A corrupção retratada na acusação do processo Marquês é um crime insidioso, pago duplamente pelos cidadãos de um País que recebem em troca um pior serviço do Estado. Por causa dos crimes em causa neste processo, uma grande empresa nacional, a PT, foi submergida num negócio de conveniência para um grupo de acionistas gananciosos. Sim, quando se dizia que Ricardo Salgado era dono disto tudo, era mesmo verdade. Controlava um império financeiro, que através de generosas luvas dominava um primeiro-ministro com maioria absoluta no Parlamento.
Os contribuintes também pagam a dolorosa conta das imparidades bancárias do BES e da Caixa Geral de Depósitos.
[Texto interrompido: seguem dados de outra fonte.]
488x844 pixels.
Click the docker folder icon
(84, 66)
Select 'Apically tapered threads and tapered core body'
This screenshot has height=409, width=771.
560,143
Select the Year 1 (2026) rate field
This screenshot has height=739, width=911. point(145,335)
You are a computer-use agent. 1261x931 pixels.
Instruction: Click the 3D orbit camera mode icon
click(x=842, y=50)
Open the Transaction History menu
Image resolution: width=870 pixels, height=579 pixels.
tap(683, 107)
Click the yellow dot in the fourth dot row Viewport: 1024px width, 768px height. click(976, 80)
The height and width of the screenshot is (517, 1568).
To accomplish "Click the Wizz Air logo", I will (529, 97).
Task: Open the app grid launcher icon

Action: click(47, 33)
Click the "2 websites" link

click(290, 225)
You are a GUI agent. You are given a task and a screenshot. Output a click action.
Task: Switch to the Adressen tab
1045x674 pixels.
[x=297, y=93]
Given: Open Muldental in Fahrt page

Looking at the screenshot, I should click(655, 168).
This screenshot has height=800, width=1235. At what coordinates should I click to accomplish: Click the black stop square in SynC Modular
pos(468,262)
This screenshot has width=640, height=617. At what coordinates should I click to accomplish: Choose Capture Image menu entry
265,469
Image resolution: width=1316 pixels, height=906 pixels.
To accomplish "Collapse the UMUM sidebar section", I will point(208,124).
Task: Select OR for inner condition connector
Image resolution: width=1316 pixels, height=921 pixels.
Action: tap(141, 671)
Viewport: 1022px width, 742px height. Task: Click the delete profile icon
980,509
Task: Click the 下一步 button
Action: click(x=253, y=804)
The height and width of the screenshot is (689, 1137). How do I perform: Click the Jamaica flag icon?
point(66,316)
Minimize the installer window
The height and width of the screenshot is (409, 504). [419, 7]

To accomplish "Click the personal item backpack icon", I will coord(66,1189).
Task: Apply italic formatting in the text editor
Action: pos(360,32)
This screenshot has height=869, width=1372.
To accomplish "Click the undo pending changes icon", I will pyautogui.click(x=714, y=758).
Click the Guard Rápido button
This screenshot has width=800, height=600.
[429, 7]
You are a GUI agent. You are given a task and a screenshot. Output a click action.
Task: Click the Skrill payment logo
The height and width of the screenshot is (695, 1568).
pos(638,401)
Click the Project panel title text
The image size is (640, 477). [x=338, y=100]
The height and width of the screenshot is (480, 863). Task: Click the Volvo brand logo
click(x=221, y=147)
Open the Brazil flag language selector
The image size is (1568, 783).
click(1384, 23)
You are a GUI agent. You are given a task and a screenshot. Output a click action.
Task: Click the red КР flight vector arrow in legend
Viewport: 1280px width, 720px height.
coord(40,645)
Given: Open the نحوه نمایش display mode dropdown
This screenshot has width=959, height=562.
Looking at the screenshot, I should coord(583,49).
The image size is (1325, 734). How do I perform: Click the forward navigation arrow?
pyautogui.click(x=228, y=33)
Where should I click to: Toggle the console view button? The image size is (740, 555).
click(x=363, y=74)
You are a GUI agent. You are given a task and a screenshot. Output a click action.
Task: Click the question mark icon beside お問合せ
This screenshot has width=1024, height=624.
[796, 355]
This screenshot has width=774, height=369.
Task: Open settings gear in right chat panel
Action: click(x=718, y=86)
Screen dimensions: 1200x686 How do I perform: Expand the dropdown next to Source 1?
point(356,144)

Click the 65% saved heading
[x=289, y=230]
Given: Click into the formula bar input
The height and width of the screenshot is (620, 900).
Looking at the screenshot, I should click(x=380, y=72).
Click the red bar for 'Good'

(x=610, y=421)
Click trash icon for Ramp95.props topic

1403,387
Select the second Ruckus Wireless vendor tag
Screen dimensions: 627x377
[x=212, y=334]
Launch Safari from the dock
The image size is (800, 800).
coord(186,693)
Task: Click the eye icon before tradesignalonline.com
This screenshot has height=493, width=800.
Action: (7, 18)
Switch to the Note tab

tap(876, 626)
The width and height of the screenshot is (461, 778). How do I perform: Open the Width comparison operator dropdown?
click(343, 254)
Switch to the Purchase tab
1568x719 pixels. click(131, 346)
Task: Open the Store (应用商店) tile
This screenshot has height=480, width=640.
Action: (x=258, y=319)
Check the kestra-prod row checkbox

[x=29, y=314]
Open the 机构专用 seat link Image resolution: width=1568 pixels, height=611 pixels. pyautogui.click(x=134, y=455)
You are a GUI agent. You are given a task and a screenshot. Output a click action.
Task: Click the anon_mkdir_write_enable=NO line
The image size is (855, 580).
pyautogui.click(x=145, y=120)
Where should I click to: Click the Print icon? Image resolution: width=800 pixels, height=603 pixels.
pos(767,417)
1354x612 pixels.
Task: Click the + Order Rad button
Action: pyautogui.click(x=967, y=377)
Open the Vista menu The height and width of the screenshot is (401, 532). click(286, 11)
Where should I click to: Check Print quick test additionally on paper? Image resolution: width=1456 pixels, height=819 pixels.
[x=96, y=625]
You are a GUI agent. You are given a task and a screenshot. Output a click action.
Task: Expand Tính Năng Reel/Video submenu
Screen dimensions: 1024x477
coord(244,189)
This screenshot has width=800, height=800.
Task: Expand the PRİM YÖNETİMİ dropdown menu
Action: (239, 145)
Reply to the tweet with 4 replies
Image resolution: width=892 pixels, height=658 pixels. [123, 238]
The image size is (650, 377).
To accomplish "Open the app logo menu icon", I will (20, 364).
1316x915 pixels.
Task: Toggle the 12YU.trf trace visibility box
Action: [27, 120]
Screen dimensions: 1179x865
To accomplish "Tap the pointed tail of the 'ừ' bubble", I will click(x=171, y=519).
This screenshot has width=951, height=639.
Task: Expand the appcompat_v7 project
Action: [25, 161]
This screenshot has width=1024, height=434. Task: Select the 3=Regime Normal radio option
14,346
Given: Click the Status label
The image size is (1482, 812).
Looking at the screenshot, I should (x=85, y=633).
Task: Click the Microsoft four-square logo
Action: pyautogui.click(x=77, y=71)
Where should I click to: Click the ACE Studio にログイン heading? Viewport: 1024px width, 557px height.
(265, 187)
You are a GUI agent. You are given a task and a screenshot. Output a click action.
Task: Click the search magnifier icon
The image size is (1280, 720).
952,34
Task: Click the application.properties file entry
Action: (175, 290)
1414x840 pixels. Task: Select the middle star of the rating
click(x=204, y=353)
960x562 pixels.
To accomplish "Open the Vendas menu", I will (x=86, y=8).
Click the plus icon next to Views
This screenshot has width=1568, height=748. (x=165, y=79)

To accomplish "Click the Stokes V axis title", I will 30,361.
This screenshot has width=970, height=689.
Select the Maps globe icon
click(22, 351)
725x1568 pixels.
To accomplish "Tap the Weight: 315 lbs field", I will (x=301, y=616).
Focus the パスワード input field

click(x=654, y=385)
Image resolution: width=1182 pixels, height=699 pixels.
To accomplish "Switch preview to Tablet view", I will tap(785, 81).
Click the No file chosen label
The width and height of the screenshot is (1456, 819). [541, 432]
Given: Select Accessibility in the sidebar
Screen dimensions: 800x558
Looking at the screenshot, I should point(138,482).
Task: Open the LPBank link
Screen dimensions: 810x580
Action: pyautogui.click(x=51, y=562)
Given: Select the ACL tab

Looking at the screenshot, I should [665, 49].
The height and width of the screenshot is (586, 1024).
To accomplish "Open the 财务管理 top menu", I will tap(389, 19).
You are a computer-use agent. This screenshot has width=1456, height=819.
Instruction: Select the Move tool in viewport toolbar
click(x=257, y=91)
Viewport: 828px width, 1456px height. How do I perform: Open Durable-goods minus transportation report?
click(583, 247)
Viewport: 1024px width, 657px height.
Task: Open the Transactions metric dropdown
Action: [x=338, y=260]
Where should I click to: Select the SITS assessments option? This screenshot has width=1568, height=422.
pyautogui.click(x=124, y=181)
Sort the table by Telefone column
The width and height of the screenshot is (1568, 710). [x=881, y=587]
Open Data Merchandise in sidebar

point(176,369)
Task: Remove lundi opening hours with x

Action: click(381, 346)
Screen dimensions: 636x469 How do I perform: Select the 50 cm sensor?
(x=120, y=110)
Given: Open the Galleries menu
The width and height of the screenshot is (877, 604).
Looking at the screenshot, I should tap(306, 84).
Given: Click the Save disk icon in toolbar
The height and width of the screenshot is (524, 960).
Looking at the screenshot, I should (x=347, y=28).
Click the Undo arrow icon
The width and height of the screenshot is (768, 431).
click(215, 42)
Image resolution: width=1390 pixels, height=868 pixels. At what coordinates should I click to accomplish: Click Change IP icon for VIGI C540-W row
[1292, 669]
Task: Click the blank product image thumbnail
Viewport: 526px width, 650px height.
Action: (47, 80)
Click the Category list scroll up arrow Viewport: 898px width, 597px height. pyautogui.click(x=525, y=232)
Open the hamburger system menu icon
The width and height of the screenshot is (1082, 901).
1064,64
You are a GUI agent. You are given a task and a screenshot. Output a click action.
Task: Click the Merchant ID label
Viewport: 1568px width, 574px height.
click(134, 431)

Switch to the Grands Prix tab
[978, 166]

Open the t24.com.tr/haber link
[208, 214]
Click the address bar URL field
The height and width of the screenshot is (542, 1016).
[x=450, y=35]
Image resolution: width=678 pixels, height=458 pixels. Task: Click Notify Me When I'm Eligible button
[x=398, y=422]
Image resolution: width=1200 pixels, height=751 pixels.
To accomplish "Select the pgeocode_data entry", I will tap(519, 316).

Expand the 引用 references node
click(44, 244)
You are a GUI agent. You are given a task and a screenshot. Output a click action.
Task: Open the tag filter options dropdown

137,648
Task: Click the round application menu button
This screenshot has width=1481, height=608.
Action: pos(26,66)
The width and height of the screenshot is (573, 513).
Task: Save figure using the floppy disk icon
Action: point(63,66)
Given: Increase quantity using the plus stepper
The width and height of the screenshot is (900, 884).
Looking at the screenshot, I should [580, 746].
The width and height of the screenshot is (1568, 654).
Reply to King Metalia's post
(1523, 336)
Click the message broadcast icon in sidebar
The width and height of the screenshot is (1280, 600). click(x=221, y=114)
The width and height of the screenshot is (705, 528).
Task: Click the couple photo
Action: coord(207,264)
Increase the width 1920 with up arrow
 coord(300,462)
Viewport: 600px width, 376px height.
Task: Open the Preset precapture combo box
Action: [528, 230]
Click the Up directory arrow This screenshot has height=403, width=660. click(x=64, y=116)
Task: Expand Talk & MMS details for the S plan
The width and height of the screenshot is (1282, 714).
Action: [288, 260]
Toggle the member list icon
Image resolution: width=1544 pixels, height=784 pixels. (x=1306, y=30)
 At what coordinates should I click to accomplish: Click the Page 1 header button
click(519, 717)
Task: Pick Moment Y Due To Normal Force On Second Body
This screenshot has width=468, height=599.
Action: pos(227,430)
Na administração do banco público, Sócrates colocou o amigo Vara, que concedeu um empréstimo ao Vale do Lobo a troco de luvas. Salgado, que pagava generosos prémios aos gestores que controlava na PT e ao primeiro-ministro, também concedeu créditos milionários sem garantias aos aliados na guerra contra a OPA da Sonae. Nesse negócio cimentou-se uma trágica aliança entre Salgado e Sócrates, que acabou no resgate da troika e no fim de um império financeiro de pés de barro.
Os acusados deste processo enriqueceram, mas milhares de pessoas perderam empregos e milhões ficaram mais pobres. Ainda pagamos estes crimes numa fatura muito cara.